We all know how important the customer service experience is. But getting customer service right is hard because it isn’t always easy to anticipate or control what customers will experience. That’s why, in order to keep your customers happy, you need to get ahead of the customer service experience by staying on top of the factors that shape it.

Your infrastructure and software tools are a big part of this equation. In this post, I’ll explain how to design systems to provide a positive customer experience from the ground up, as well as how to anticipate service disruptions and challenges so that you’re prepared to handle them before they impact customers.

Getting Ahead of User-Interface Design Issues

Most design teams can anticipate or detect many potential user-interface problems during initial design or focus group testing, and other design problems may be uncovered during functional, performance, or canary testing. More subtle design issues which affect the customer experience, however, may only become apparent long after deployment, and even then only by means of customer feedback — a sometimes slow and often imprecise measure of quality.

Yet, it may be possible to detect unreported/underreported design problems through analytics — if they result in anomalous customer behavior. For example, if a specific feature or web page is accessed much less frequently than expected, that may be an indication of a design problem affecting the visibility or accessibility of the page or feature. Similarly, if a significant number of customers appear to be performing an unexpected sequence of actions, they could be attempting to work around a malfunctioning or non-functional feature.

The good news about design problems is that most of them can be prevented, and the ones that do escape pre-deployment detection are usually fairly easy to fix once they become apparent.

Getting Ahead of Functional and Performance Issues

While user-interface design problems may be relatively easy to detect at an early stage, the kind of functional and performance problems which affect the customer experience may be much more difficult to anticipate. They can, in fact, be the result of entirely unpredictable factors outside of your application and beyond your control.

They are also the problems with the greatest potential to do long-term damage in terms of customer relations. A badly designed input screen may be annoying, but a system crash or prolonged latency or downtime is more likely to drive customers into the arms of your competitors. As an absolute bottom-line necessity, you need to at least keep up with functional and performance problems like these.

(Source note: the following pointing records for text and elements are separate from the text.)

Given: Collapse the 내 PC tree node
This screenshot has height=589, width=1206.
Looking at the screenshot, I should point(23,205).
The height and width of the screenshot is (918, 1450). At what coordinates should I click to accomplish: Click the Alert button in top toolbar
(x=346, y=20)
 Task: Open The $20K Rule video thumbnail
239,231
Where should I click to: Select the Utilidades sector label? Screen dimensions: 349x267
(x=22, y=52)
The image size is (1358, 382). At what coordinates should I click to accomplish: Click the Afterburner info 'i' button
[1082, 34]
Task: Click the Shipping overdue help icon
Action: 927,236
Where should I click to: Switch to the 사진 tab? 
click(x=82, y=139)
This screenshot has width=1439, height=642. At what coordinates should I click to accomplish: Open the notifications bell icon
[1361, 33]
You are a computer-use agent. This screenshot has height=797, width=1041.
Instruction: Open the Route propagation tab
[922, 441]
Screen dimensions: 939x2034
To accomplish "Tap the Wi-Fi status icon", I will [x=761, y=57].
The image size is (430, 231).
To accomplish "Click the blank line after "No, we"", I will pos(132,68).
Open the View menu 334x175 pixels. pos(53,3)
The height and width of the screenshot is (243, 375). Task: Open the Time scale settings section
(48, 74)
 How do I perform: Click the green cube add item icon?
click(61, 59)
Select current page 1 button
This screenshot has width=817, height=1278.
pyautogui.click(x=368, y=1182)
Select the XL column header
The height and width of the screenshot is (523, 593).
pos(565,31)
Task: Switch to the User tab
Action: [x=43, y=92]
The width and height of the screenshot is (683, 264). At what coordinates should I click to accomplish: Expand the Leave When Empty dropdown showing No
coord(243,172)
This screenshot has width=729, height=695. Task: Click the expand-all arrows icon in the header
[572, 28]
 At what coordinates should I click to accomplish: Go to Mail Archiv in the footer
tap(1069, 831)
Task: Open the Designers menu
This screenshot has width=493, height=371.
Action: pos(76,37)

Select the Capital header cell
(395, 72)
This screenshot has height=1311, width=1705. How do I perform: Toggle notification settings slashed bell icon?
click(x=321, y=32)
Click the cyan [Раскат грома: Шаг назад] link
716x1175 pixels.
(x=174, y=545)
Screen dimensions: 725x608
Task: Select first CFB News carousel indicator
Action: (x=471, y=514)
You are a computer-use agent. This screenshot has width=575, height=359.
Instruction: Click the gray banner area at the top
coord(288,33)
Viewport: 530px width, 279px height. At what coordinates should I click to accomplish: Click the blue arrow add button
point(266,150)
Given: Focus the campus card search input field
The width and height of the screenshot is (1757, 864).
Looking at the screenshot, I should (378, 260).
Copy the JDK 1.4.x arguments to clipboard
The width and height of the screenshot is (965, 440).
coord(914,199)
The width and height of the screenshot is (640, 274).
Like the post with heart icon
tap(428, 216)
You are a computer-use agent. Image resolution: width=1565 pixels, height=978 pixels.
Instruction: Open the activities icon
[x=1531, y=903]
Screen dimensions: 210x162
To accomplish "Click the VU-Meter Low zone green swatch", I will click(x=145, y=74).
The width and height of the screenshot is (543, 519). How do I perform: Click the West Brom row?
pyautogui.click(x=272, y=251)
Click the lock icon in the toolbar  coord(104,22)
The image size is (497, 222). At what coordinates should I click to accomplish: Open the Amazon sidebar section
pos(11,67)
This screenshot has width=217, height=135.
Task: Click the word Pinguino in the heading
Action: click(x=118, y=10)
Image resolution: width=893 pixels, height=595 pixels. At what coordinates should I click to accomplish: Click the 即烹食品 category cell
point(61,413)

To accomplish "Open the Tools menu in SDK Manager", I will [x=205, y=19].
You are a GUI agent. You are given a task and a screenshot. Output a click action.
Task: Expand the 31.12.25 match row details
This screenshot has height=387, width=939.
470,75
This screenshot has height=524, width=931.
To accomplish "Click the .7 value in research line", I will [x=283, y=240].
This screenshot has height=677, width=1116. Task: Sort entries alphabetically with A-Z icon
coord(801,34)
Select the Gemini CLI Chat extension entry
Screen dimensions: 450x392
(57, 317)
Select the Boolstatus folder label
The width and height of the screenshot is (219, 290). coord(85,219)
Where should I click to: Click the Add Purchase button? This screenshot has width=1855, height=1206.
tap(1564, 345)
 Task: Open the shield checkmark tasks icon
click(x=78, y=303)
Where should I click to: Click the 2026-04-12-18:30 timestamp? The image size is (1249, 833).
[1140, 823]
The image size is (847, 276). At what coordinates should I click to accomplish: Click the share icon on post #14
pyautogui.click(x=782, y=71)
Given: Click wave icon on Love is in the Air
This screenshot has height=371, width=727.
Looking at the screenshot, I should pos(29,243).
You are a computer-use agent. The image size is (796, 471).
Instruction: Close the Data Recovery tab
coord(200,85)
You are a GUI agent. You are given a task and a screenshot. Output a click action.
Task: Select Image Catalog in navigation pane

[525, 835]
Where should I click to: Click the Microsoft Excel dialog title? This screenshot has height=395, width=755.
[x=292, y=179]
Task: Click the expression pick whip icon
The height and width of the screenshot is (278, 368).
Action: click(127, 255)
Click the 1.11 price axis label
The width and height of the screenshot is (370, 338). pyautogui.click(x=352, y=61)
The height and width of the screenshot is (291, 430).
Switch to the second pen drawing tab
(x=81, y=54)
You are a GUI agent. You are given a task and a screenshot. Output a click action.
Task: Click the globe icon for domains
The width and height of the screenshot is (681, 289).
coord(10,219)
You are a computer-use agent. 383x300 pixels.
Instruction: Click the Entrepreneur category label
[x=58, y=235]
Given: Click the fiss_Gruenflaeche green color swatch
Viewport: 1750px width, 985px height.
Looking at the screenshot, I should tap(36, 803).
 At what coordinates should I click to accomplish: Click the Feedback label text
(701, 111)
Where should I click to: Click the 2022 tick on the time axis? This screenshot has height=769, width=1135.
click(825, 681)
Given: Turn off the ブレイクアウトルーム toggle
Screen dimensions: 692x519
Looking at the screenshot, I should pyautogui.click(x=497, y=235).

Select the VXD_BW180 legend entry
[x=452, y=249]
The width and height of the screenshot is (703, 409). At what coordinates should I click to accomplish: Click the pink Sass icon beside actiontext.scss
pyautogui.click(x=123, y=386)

Even a slight delay in response can result in a major loss of customer traffic, and regaining traffic after a significant outage may require considerable time and effort. Anything that will allow you to not only keep up with but stay ahead of such problems can give you a major edge over your competitors. But if functional or design problems are hard to anticipate, how can you hope to get ahead of them?

What You Can Do

As it turns out, there are some things you can do, using a combination of monitoring, analytics, and rapid incident response. Through effective use of these resources, you can minimize the time between the initial appearance of a problem and its resolution, and in many cases, you may be able to detect and respond to functional and performance problems before they become visible to the customer. Let’s break the process down:

Optimize Your Monitoring

You need to monitor your application for both functional and performance issues, but your monitoring system should do more than that. It should be able to detect signs of slow-down and near-failure in real-time and report them. If an application component is behaving anomalously, or if the program is approaching its performance limit, your monitoring system should report the issue as a potential problem.

In order to monitor effectively, you need to know which metrics are important, and which are not. For customer experience-related issues, the important metrics are those that capture anything which may directly or indirectly affect the interaction between the customer and your application. If that sounds like it would be a pretty long list, that’s because it usually is. Most functional and performance issues do have an effect on the way that your customers experience your software.

Drill-Down Into Analytics

Along with comprehensive monitoring, you need a solid system for advanced analytics. While monitoring can pick up about-to-happen or already-happening problems, in-depth analytics can give you insight into performance degradation and other issues which may eventually lead to trouble. Among other things, analytics can pick up patterns of activity which have the potential to turn into problems, such as periodic bursts of customer activity that are increasing in volume and intensity over time, and that push the system close to its performance limits.

Analytics can also pick up long-term trends in activity which place increasing stress on the system or on individual resources. From the point of view of your customers, the failure of a key resource may be as bad as failure of the entire system as a whole. Preventing failure at the resource or individual service level is as important as preventing failure at the greater system level.

Be Proactive With Incident Management and Alerting

By definition, any failure, breakdown, or performance degradation which has a negative effect on customer experience is a serious incident and needs to be treated as such. An actual failure requires an immediate response. Your monitoring system should notify your incident management system, which should, in turn, be able to quickly filter out noise, provide enrichment and triage support, and send notifications to the correct response team (no more, no less) with the appropriate priority.

With a leading incident management solution, response teams can take care of the most serious incidents before they become apparent to your customers. But potential breakdowns, close-to-tolerances incidents, and trends toward increased system stress should also go through your notification system so that they can be handled before they become full-blown incidents.

Problems of this type may not require notification of your first-response teams, but your analytics or incident response system should channel them to the appropriate operational or supervisory personnel so that they can be investigated and the necessary remedial action can be taken.

Getting Ahead and Staying Ahead

An incident that is resolved before it comes to the attention of your customers is almost as good as an incident that never happened. And a problem that is resolved before it even becomes an incident is an incident that never happened. Effective monitoring systems, comprehensive analytics, and a top-quality incident management solution are your keys to staying consistently ahead in delivering a great customer experience.